Excerpt provided:
- League: Central Hockey League
- Sport: Ice hockey

Regular season
- Governor's Cup: Missouri Mavericks
- Season MVP: Garett Bembridge
- Top scorer: Garett Bembridge

Finals
- Champions: Allen Americans
- Runners-up: Denver Cutthroats

CHL seasons
- ← 2012–132014–15 (ECHL) →

= 2013–14 CHL season =

The 2013–14 CHL season was the 22nd season of the Central Hockey League (CHL). It was the last season of the CHL, as the league ceased operations in October 2014 after only seven teams remained. Allen, Brampton, Missouri, Quad City, Rapid City, Tulsa, and Wichita were accepted as expansion teams into the ECHL.

Problem set:
1: Decide whether each statement below agrees with the 2013–14 CHL season summary, answering yes or no and quoting the deciding words: (a) The Denver Cutthroats won the finals. (b) The league ceased operations in October 2014. (c) Garett Bembridge was the top scorer of the regular season.
2: Transcribe the 2013–14 CHL season summary from "CHL seasons" up to and including "into the ECHL.".

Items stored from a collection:

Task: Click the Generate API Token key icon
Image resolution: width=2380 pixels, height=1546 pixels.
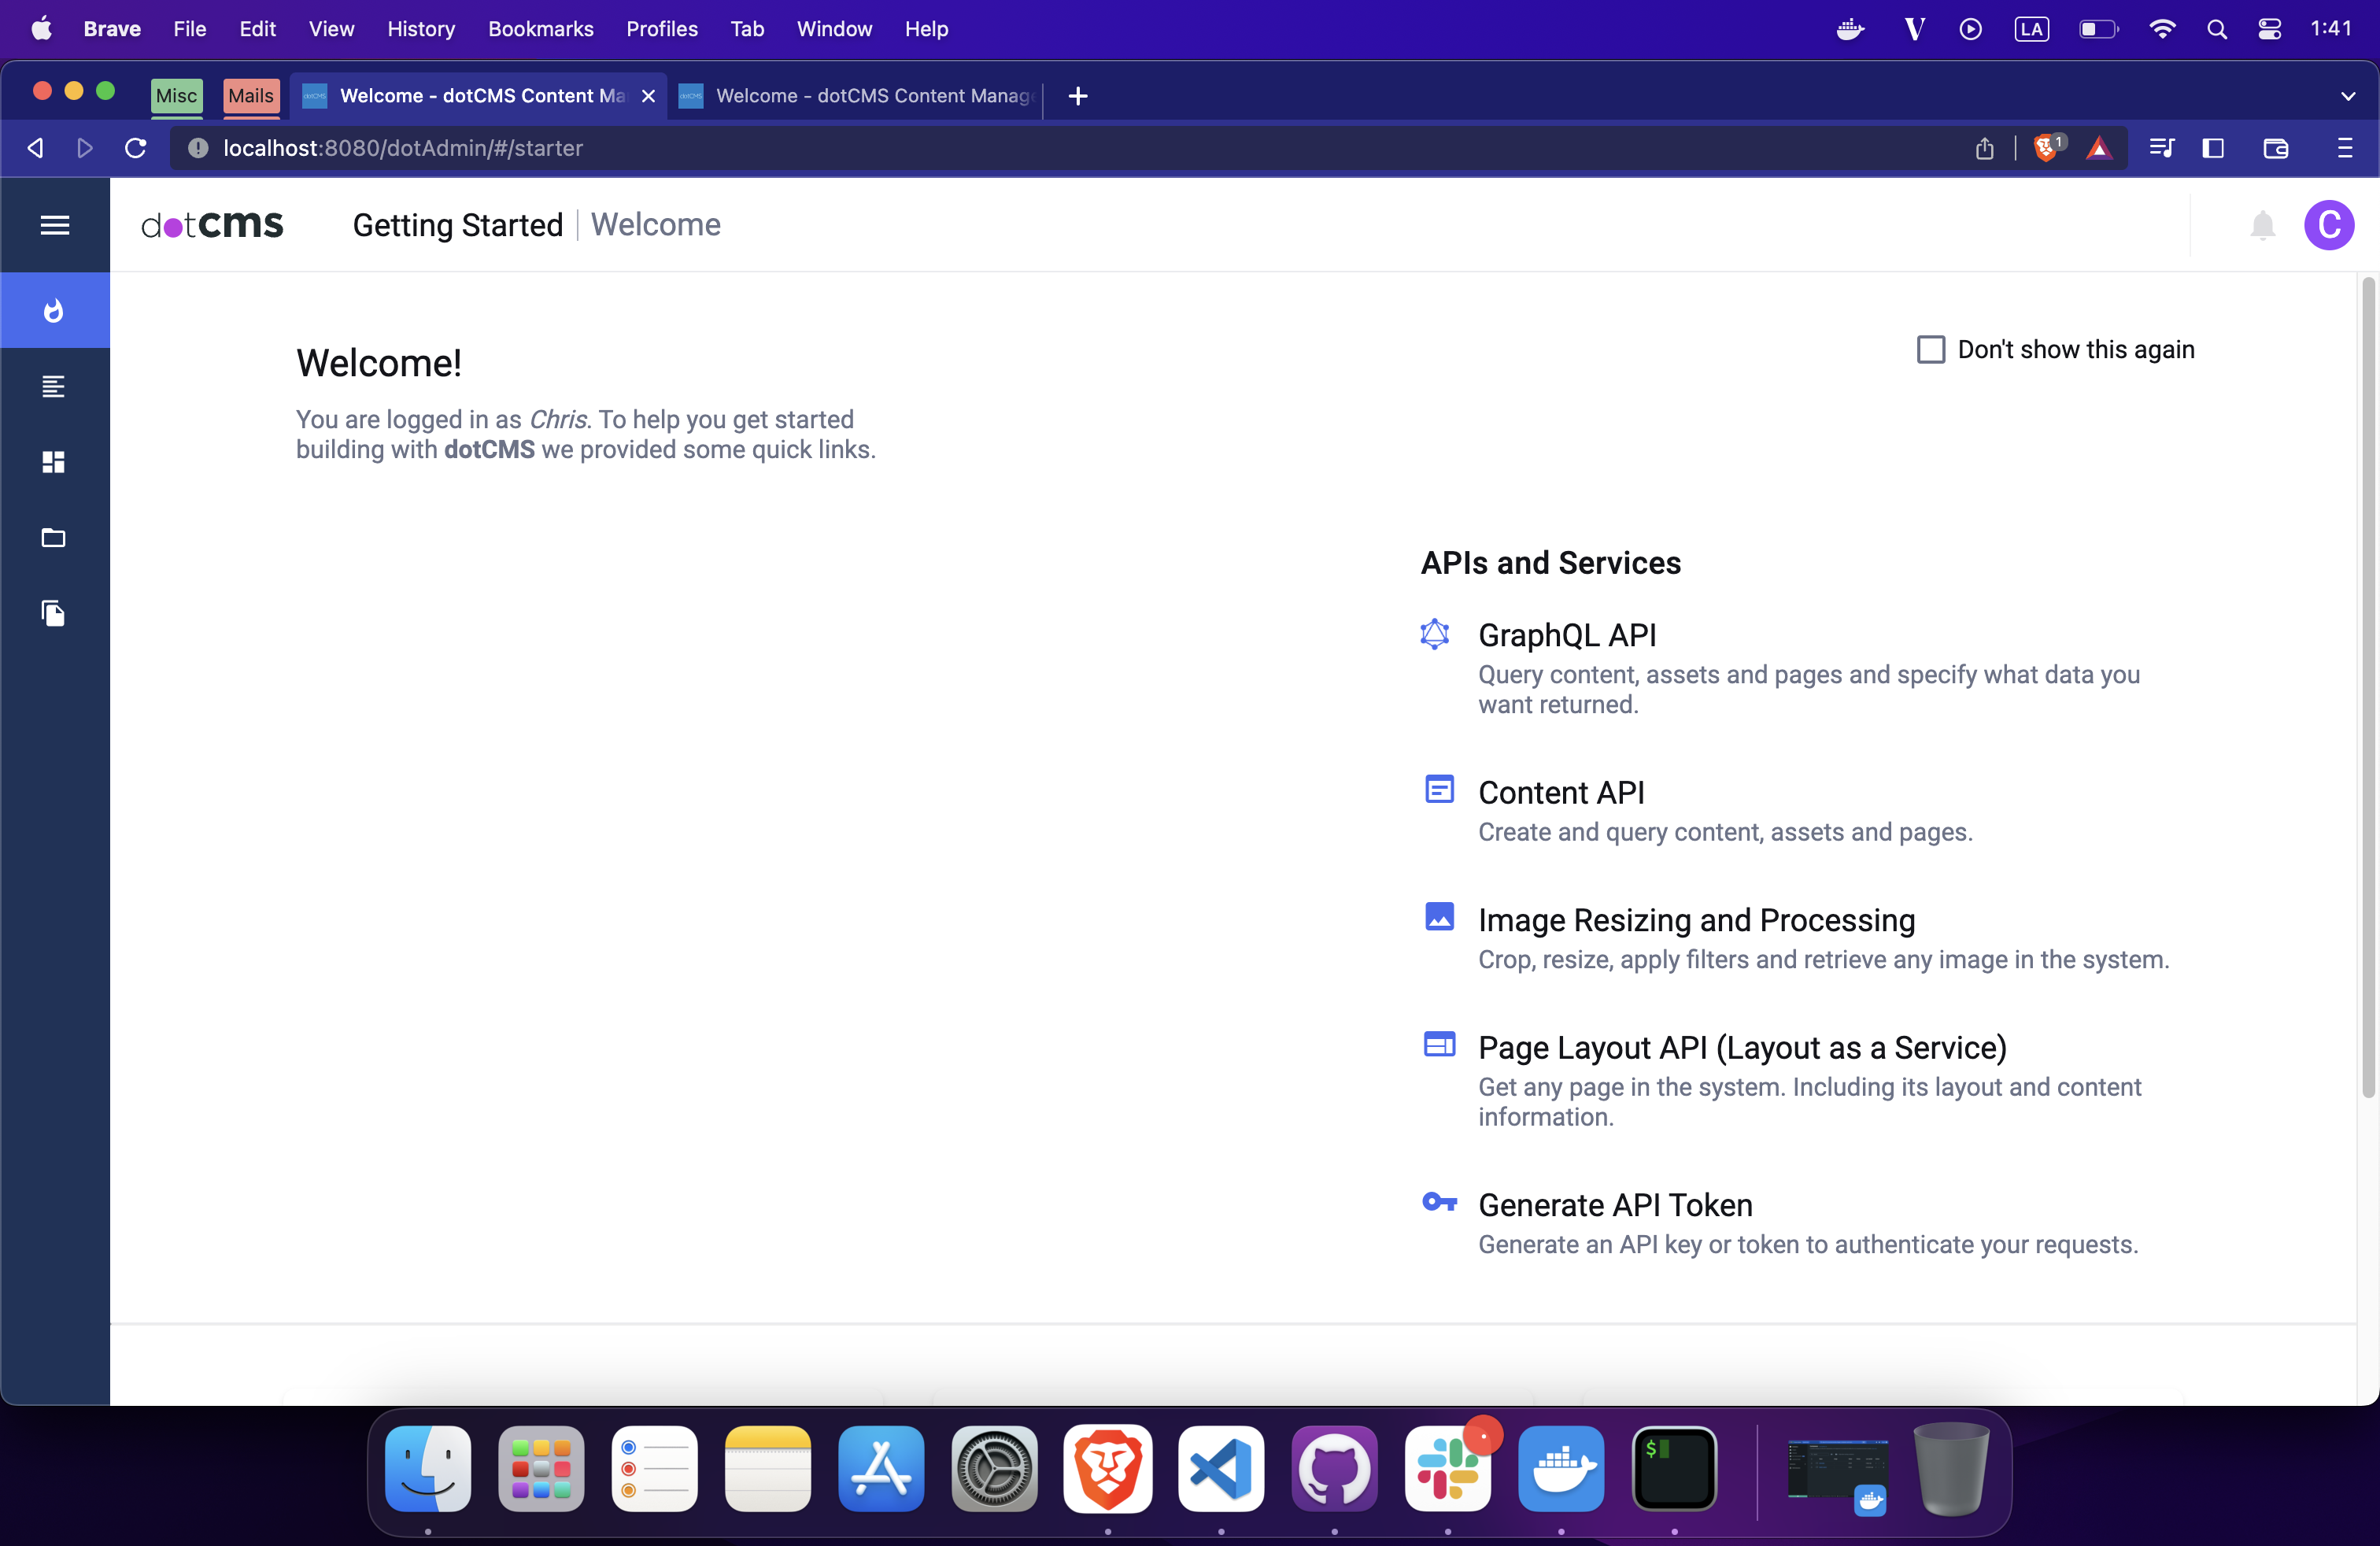Action: 1439,1203
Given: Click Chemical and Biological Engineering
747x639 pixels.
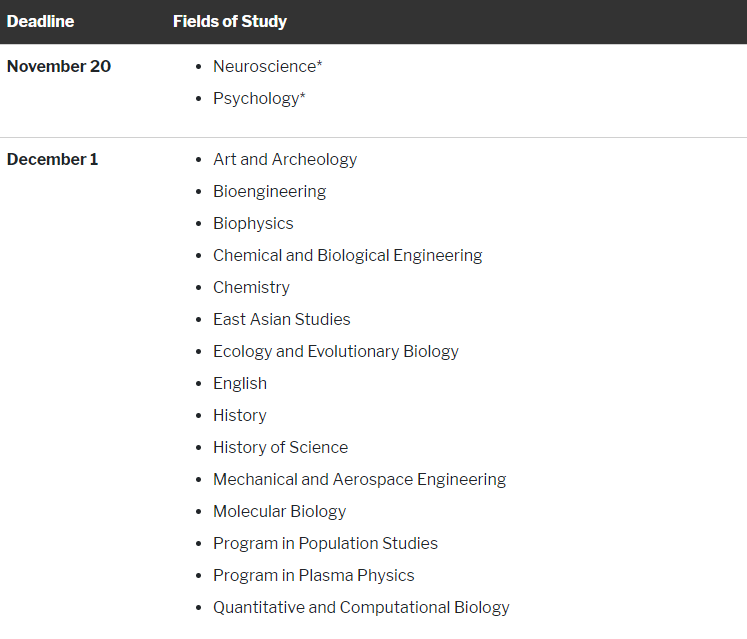Looking at the screenshot, I should pos(347,255).
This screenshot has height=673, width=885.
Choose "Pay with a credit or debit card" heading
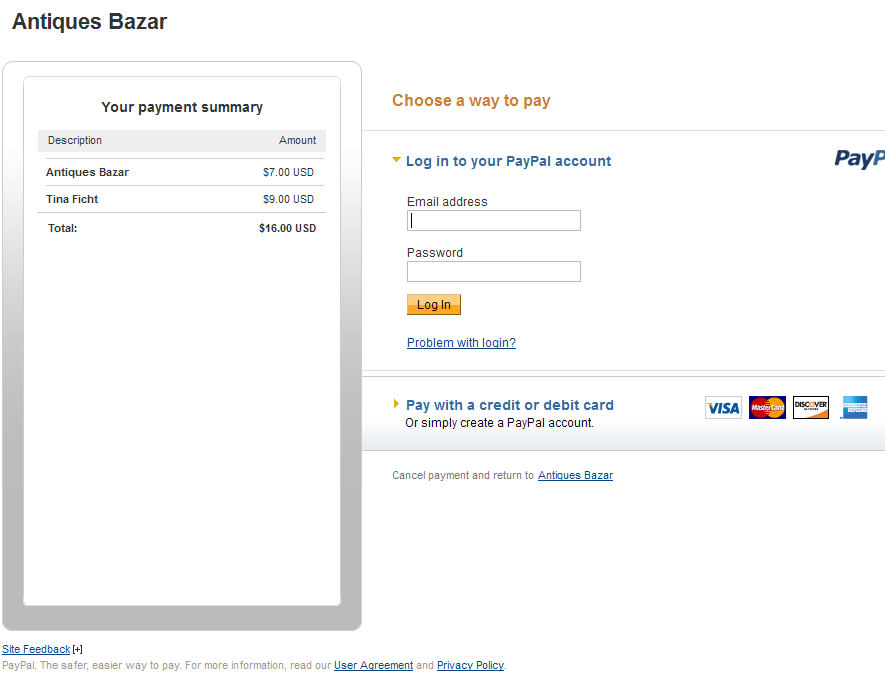(x=510, y=405)
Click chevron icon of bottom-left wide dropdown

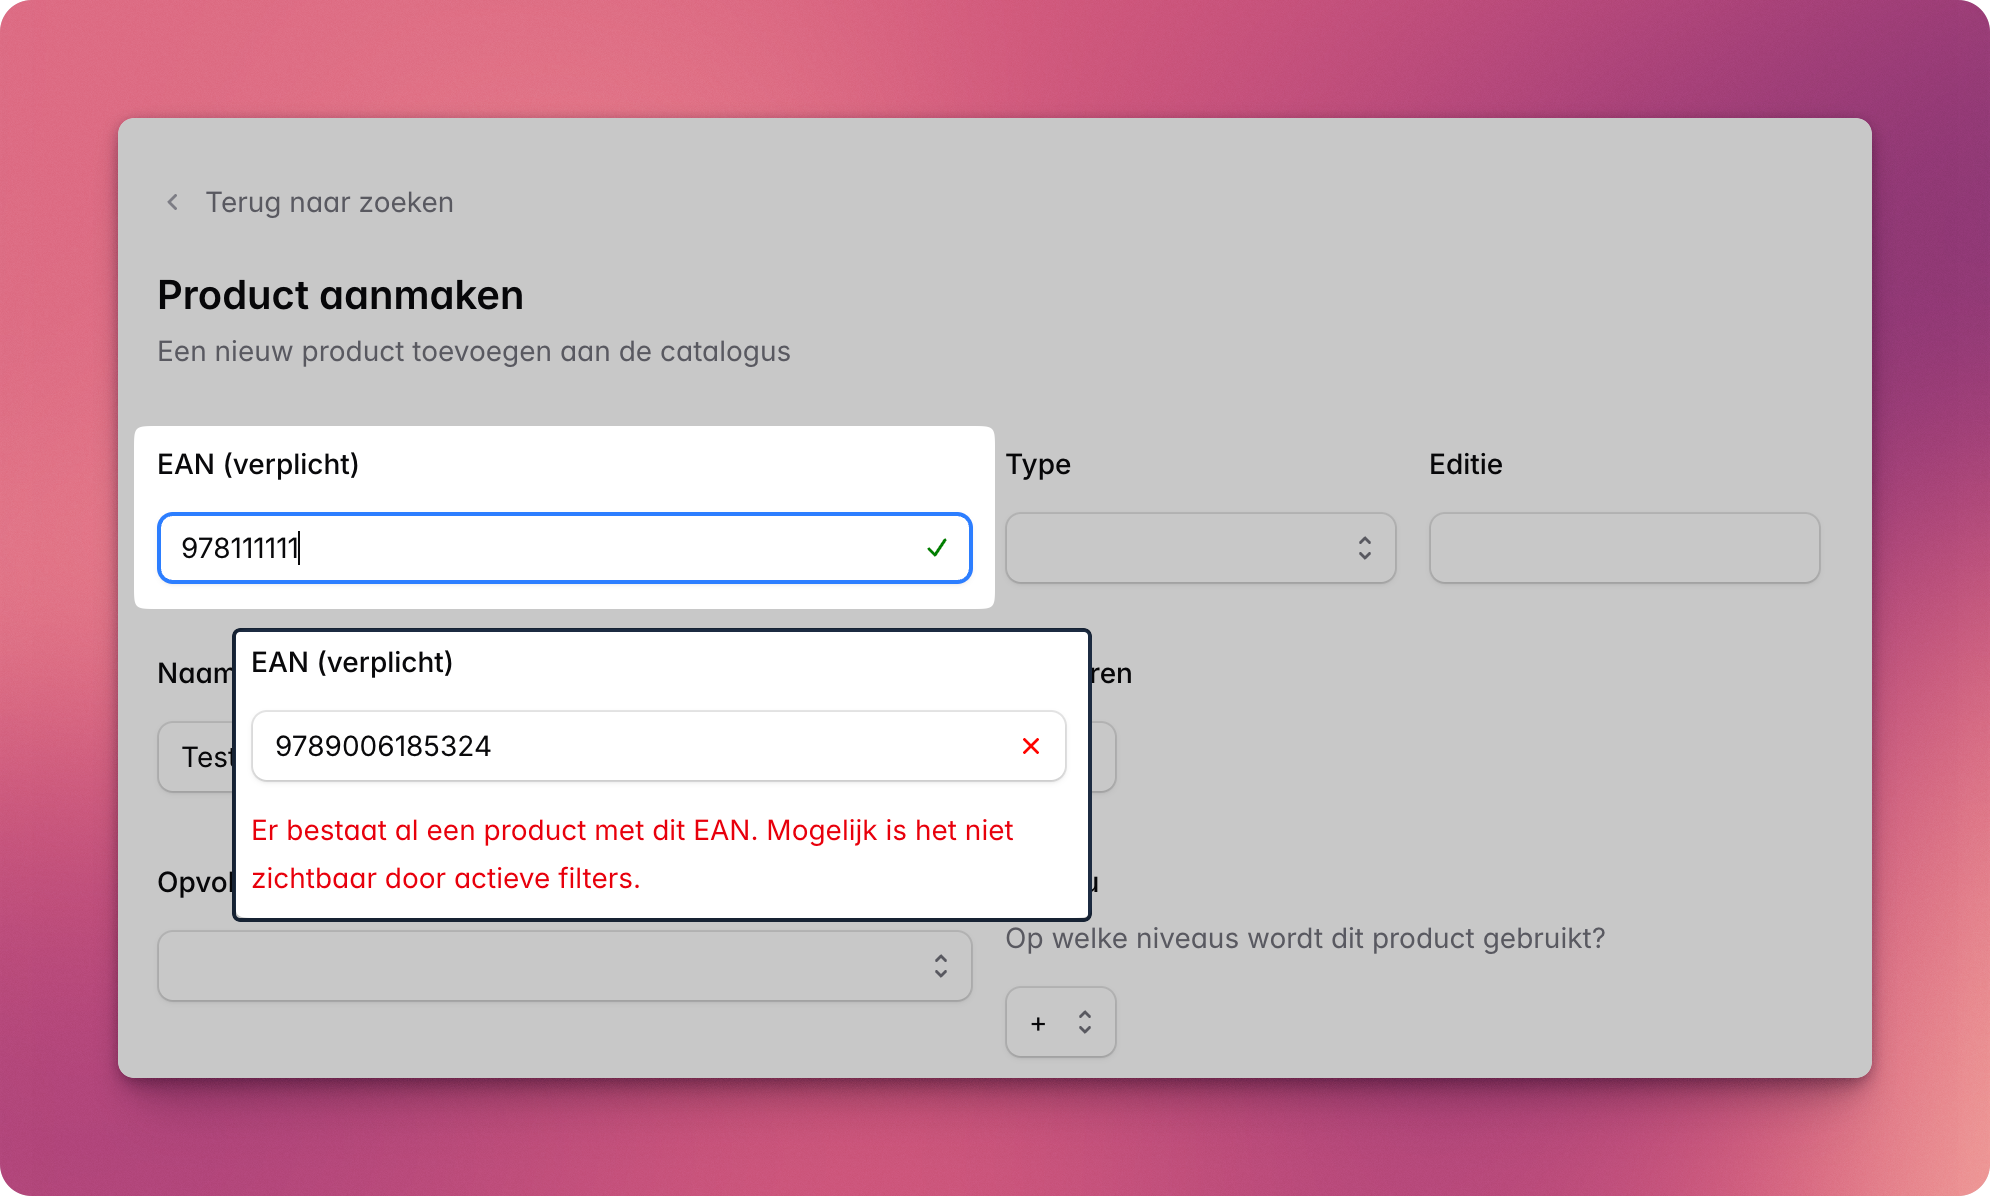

Answers to the exercises:
1:
(a) No: "Champions: Allen Americans"
(b) Yes: "the league ceased operations in October 2014"
(c) Yes: "Top scorer: Garett Bembridge"

2:
CHL seasons
- ← 2012–132014–15 (ECHL) →

= 2013–14 CHL season =

The 2013–14 CHL season was the 22nd season of the Central Hockey League (CHL). It was the last season of the CHL, as the league ceased operations in October 2014 after only seven teams remained. Allen, Brampton, Missouri, Quad City, Rapid City, Tulsa, and Wichita were accepted as expansion teams into the ECHL.